The researchers found that the magnitude of risk varied between individual NSAIDs and according to the dose prescribed. At very high doses, risk of admission for heart failure doubled for some NSAIDs.
There was no evidence that celecoxib was related to an increased risk of admission for heart failure at commonly used doses. However, celecoxib was used mostly in low doses, so the safety of higher doses of celecoxib remains unexplored.
This is an observational study, so no firm conclusions can be drawn about cause and effect, and information on absolute risks was not provided.

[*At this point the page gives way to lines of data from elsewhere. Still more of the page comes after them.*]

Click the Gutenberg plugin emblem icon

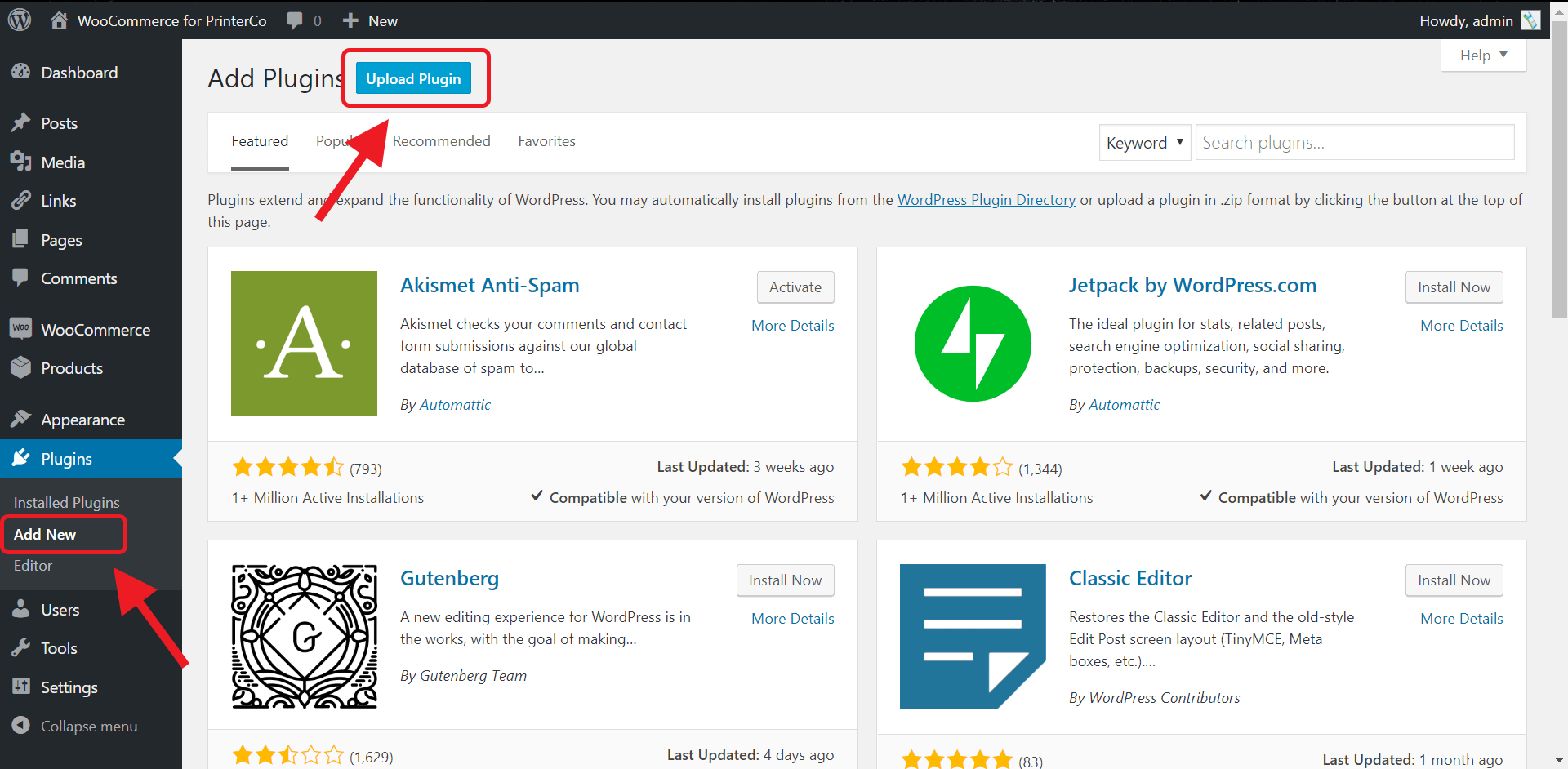pos(304,636)
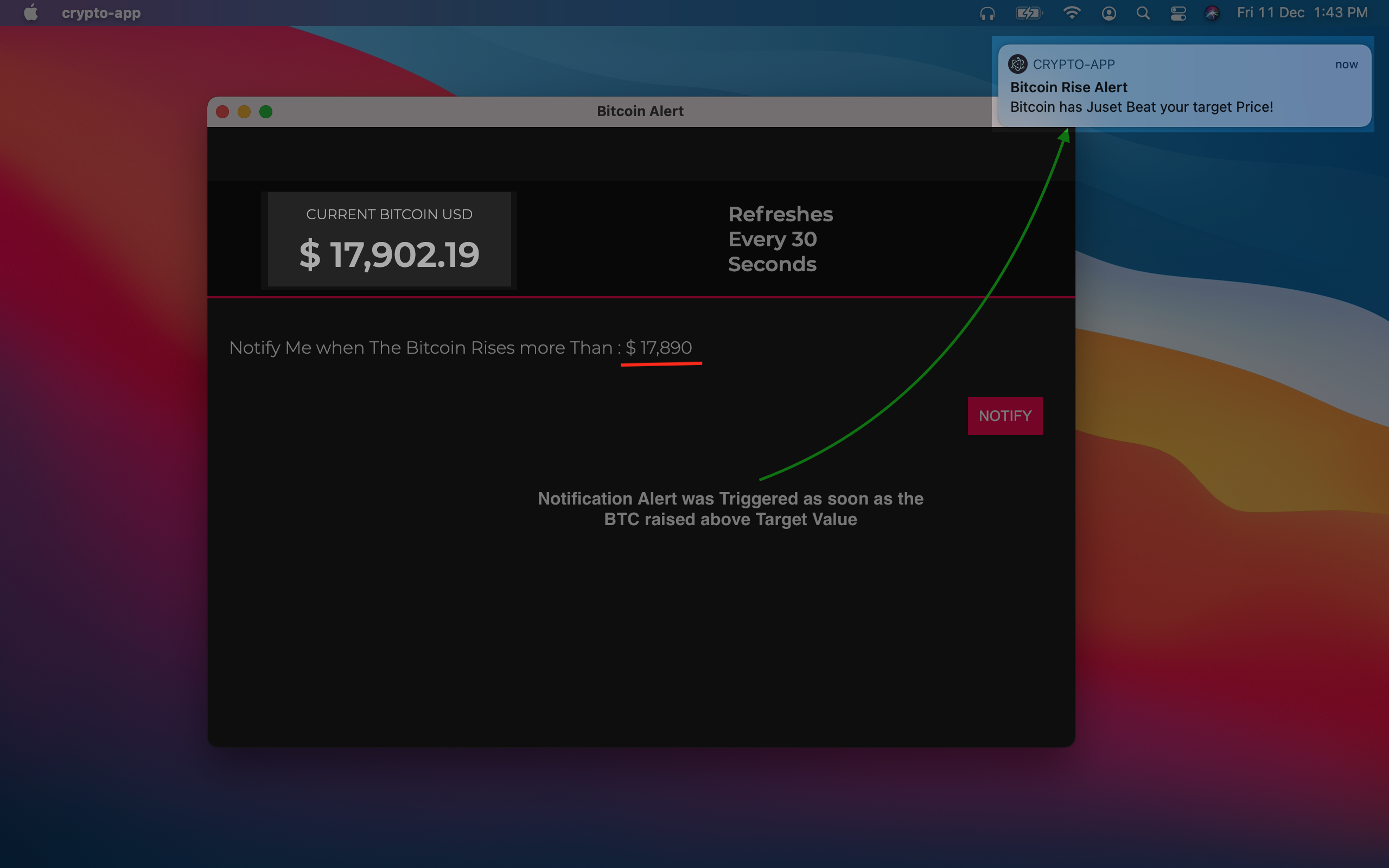This screenshot has height=868, width=1389.
Task: Open Control Center
Action: [x=1178, y=13]
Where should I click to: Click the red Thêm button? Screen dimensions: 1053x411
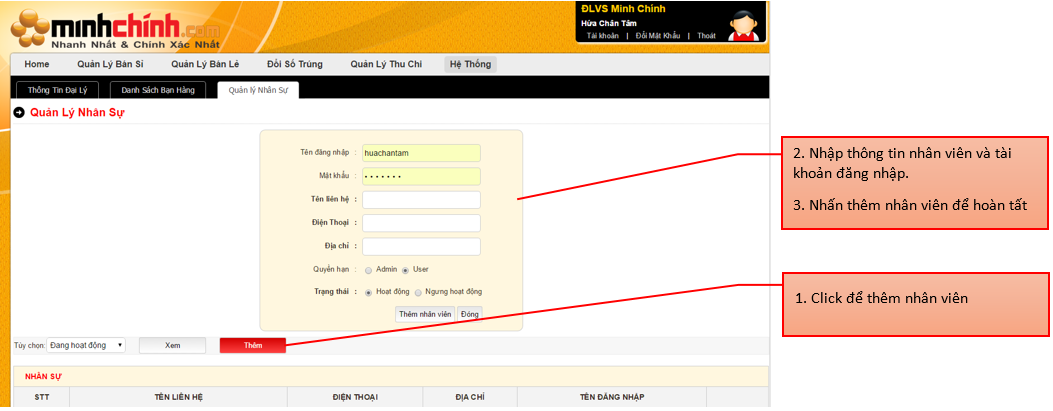tap(252, 345)
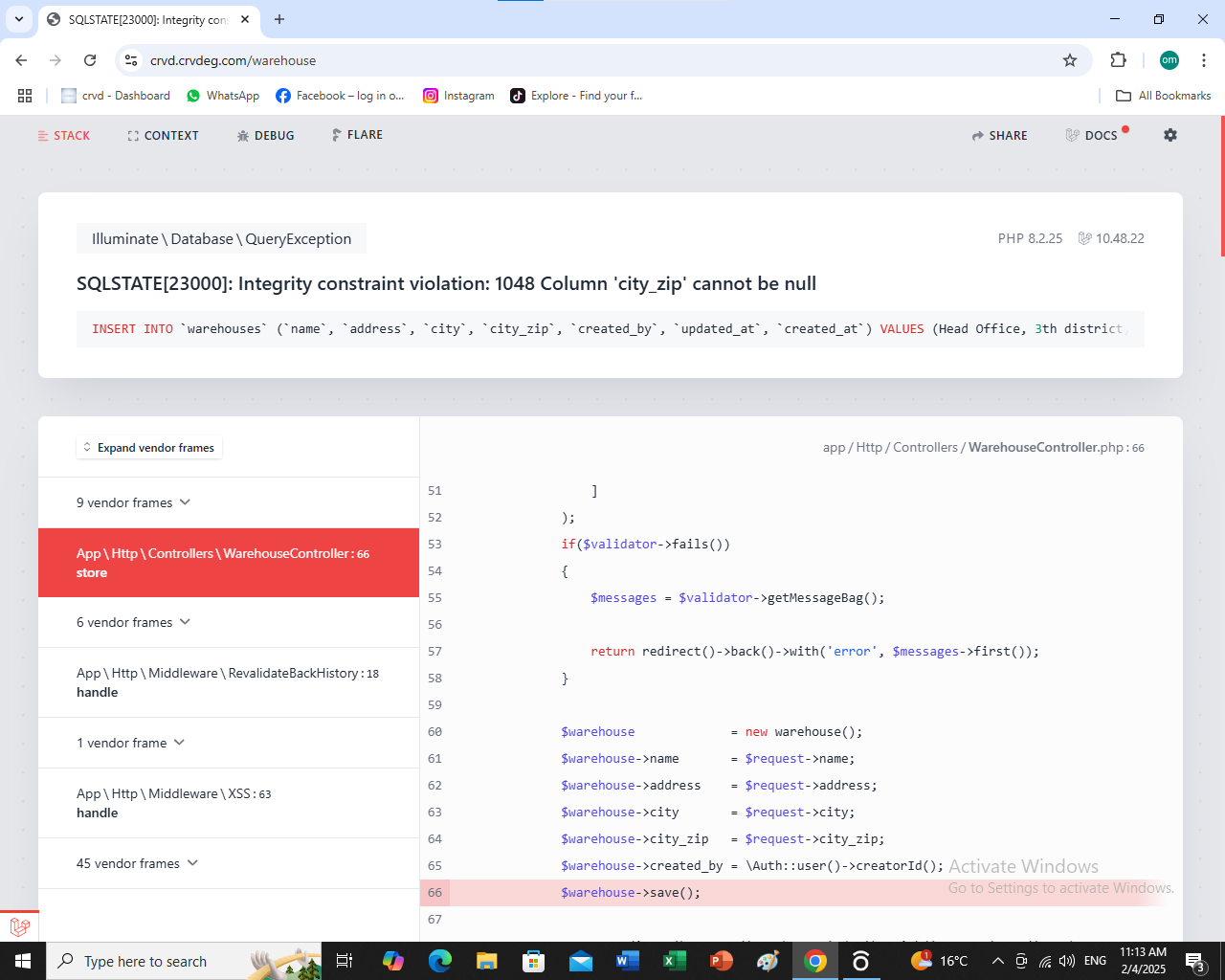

Nevertheless, the authors say their study “offers further evidence that the most frequently used individual traditional NSAIDs and selective COX 2 inhibitors are associated with an increased risk of hospital admission for heart failure. Moreover, the risk seems to vary between drugs and according to the dose.”
They conclude: “Because any potential increased risk could have a considerable impact on public health, the risk effect estimates provided by this study may help inform both clinical practices and regulatory activities.”
Owing to the widespread use of NSAIDs, “even a small increase in cardiovascular risk is a concern for public health,” say Gunnar Gislason (Copenhagen University Hospital Herlev and Gentoffe, Copenhagen, Denmark) and Christian Torp-Pedersen (Aalborg University, Aalborg, Denmark).
Their wide availability over the counter in supermarkets and convenience stores “further fuels the common misconception that NSAIDs are harmless drugs that are safe for everyone,” they write.
They say tighter regulation is justified and “requirements for healthcare professionals providing advice on their use and potential harm is warranted.”